> [PROBLEM]
The lines wanted are those from the one containing "Where should I" to the last line of the entries below; output them exactly, leaving out pictures.

Start of INPUT DATA

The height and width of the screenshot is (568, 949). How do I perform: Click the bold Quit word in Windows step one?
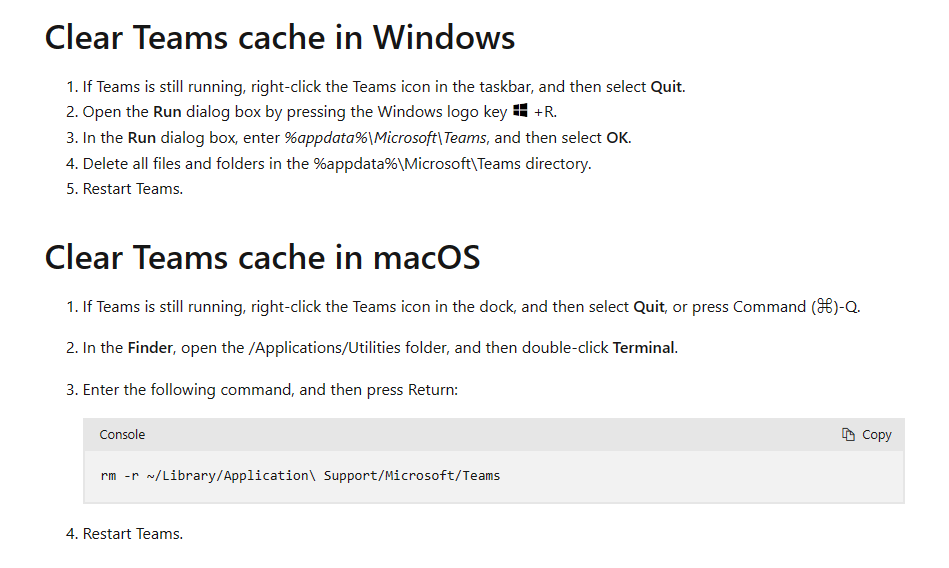666,87
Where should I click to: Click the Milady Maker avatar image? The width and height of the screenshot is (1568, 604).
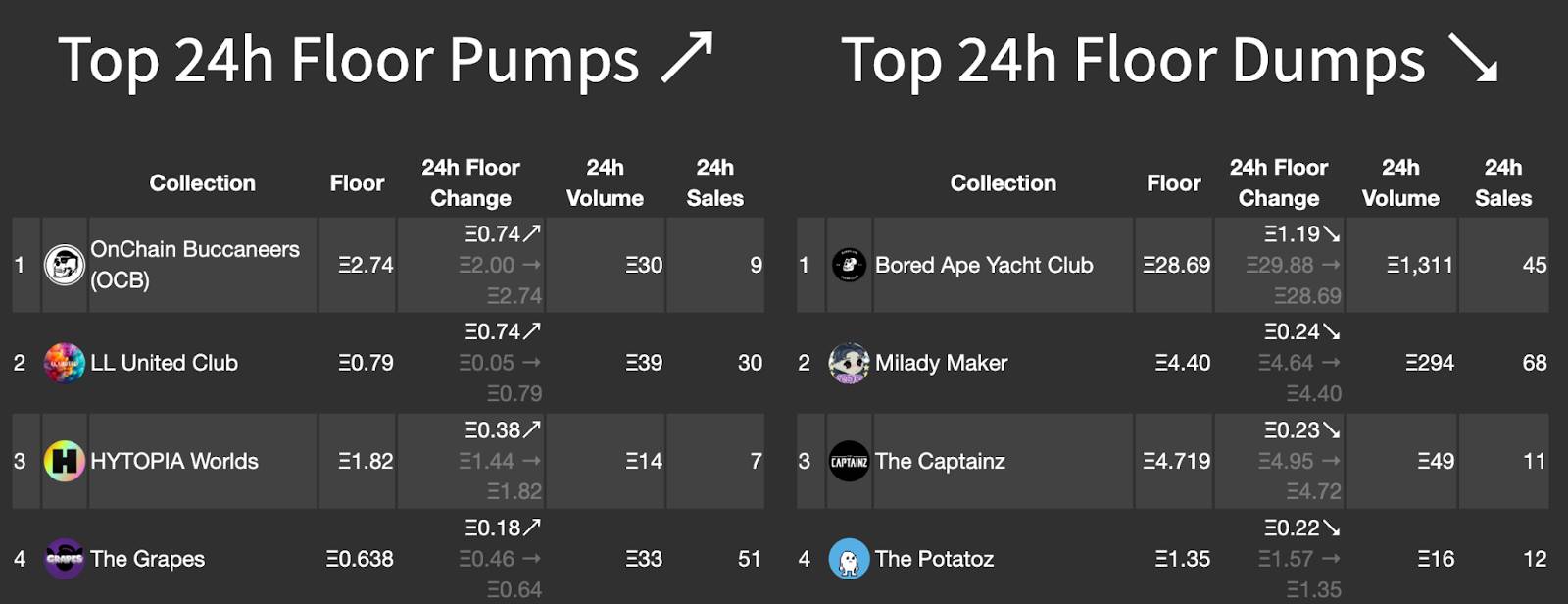coord(849,363)
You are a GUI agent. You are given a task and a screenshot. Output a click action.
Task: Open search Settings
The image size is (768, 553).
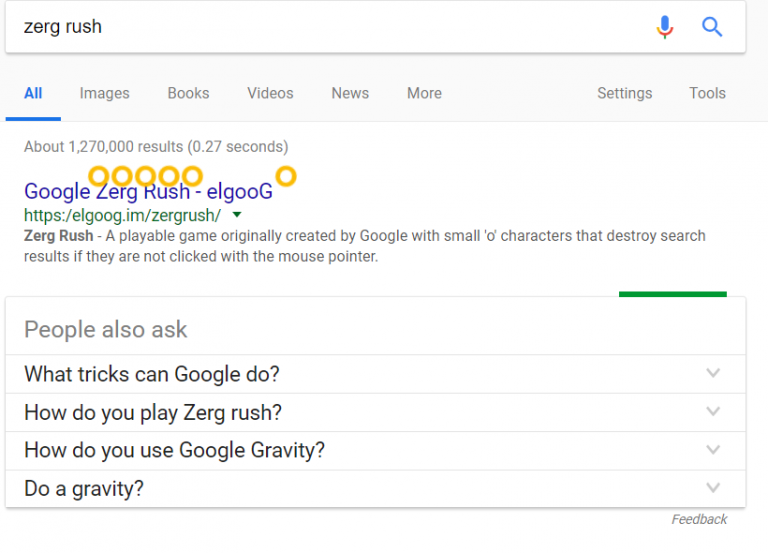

End of INPUT DATA

> [EXERCISE SOLUTION]
Where should I click to: Click the Milady Maker avatar image? The width and height of the screenshot is (1568, 604).
coord(849,363)
You are a GUI agent. You are given a task and a screenshot. Output a click action.
Task: Open search Settings
The image size is (768, 553).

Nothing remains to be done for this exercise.